A atriz ainda se lembrou da história de Ke Huy Quan: “Um grande exemplo de perseverança e acreditar em si próprio, pois chegou num ponto em que a indústria o rejeitou”. Presente na entrevista virtual, o ator contou que quando foi fazer a audição para o papel de Waymond, tinha a sensação de que o personagem seria dele. “Quando li o roteiro pela primeira vez, já peguei de cara o que queriam. Quis um bom papel por tanto tempo e ele finalmente veio.”

Ainda impactado com o prêmio do Gotham Awards, Quan acrescentou que, aos poucos, as barreiras vêm sendo quebradas. “Por muito tempo, Hollywood não teve bons personagens para asiáticos. Isto mudou, e foi por isto que quis ser ator de novo.
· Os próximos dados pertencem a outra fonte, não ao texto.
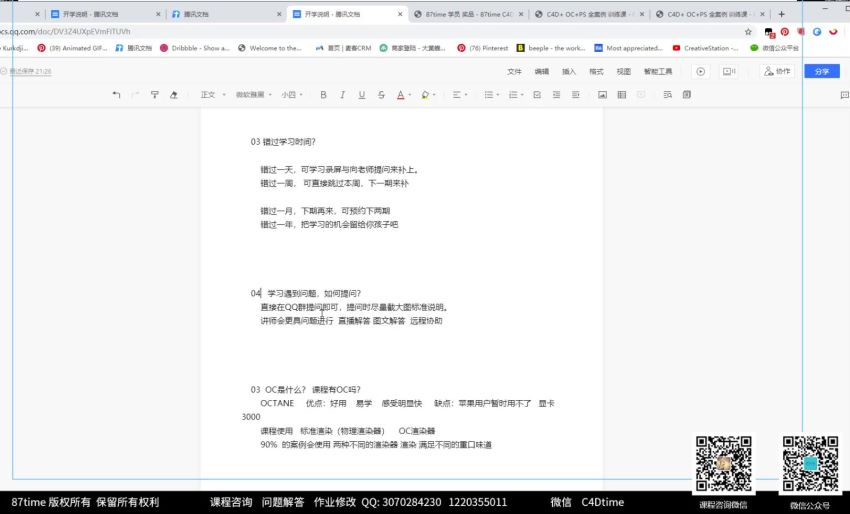Insert an image using the toolbar picture icon
850x514 pixels.
click(602, 95)
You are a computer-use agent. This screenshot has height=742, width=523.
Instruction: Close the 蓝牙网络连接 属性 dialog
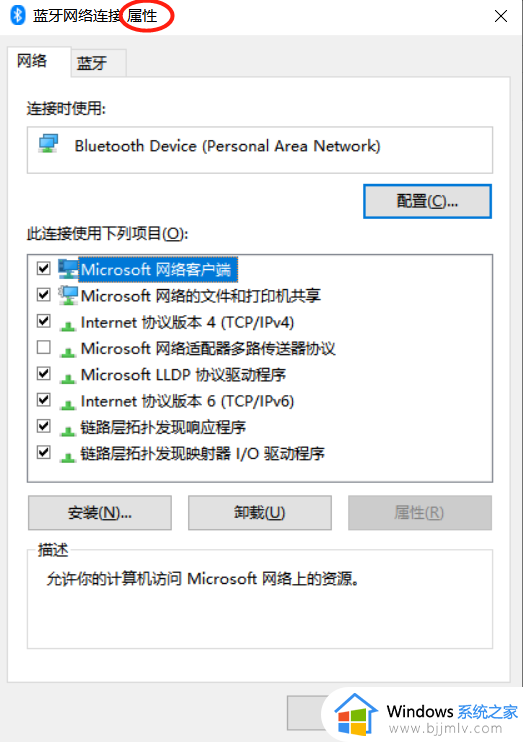tap(501, 16)
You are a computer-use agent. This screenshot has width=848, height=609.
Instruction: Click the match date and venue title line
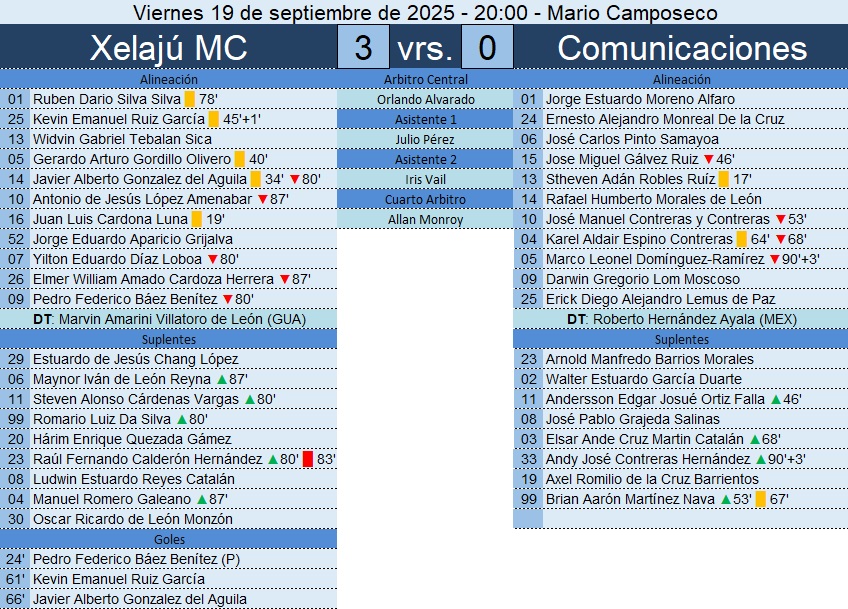pos(424,12)
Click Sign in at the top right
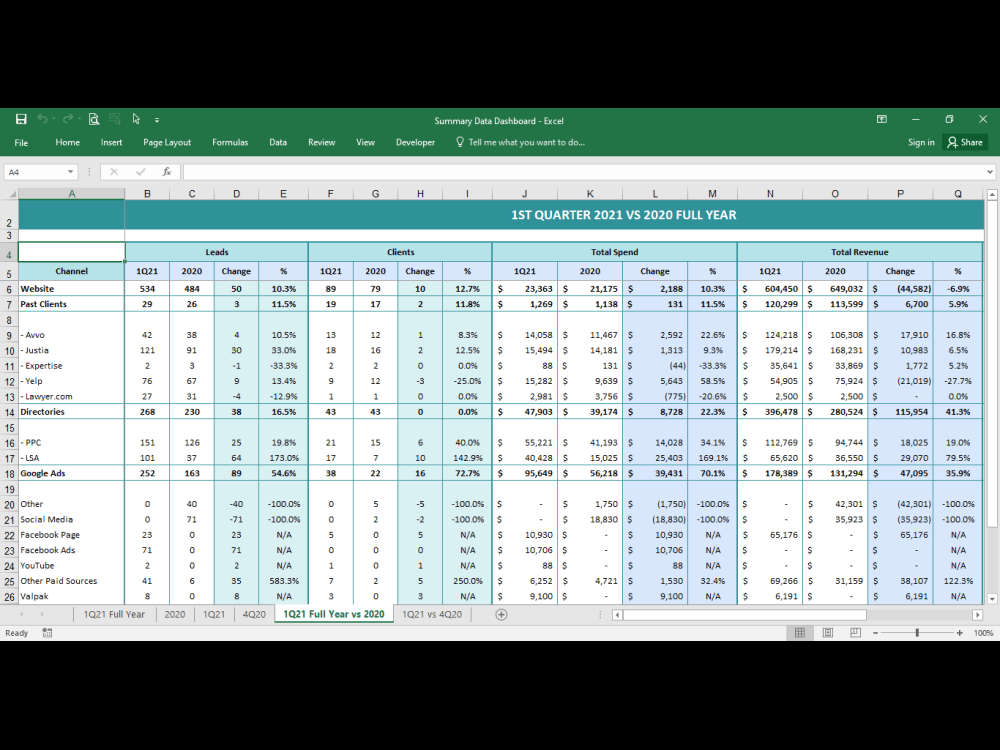 coord(920,142)
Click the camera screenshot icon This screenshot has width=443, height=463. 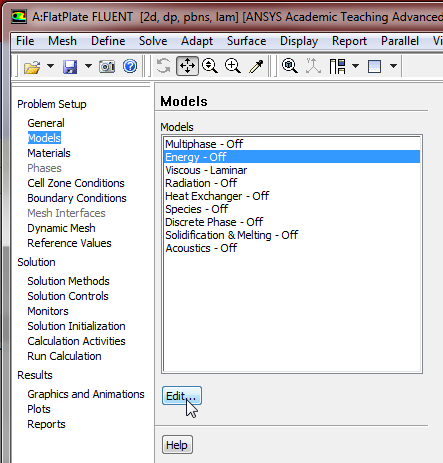pos(107,66)
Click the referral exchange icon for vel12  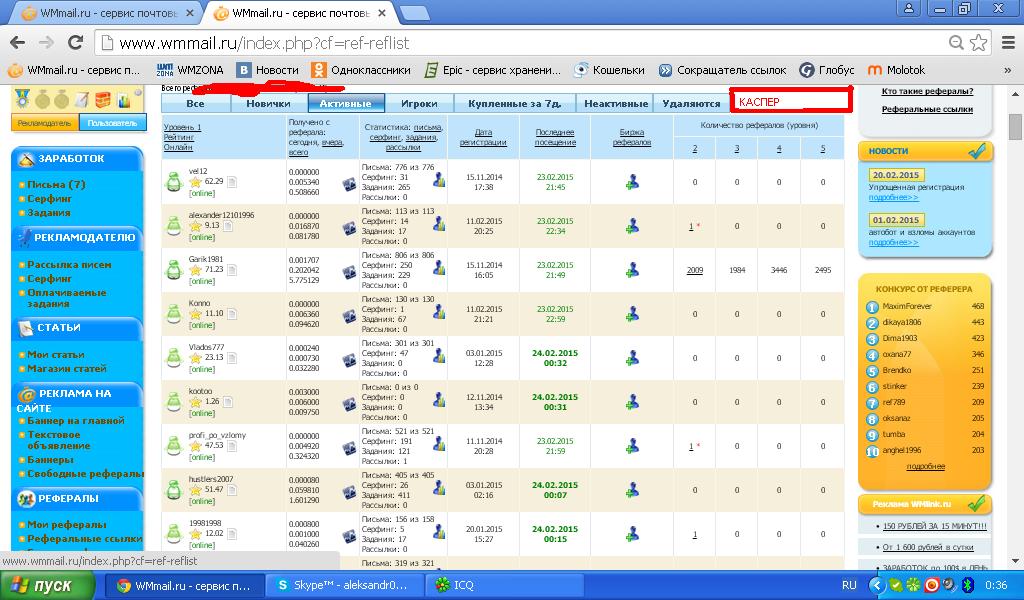point(632,183)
Estou bem otimista, mas sonho com o dia em que não precisemos mais falar sobre ‘atores asiáticos’. Espero todo tipo de personagem, não só um tipo específico”, afirmou.

“TUDO EM TODO LUGAR AO MESMO TEMPO”

(EUA, 2022, 139min., de Dan Kwan e Daniel Scheinert, com Michelle Yeoh, Ke Huy Quan e Jamie Lee Curtis) – Disponível para compra ou aluguel no AppleTV, Claro Video, iTunes, Google Play, Prime Video e YouTube.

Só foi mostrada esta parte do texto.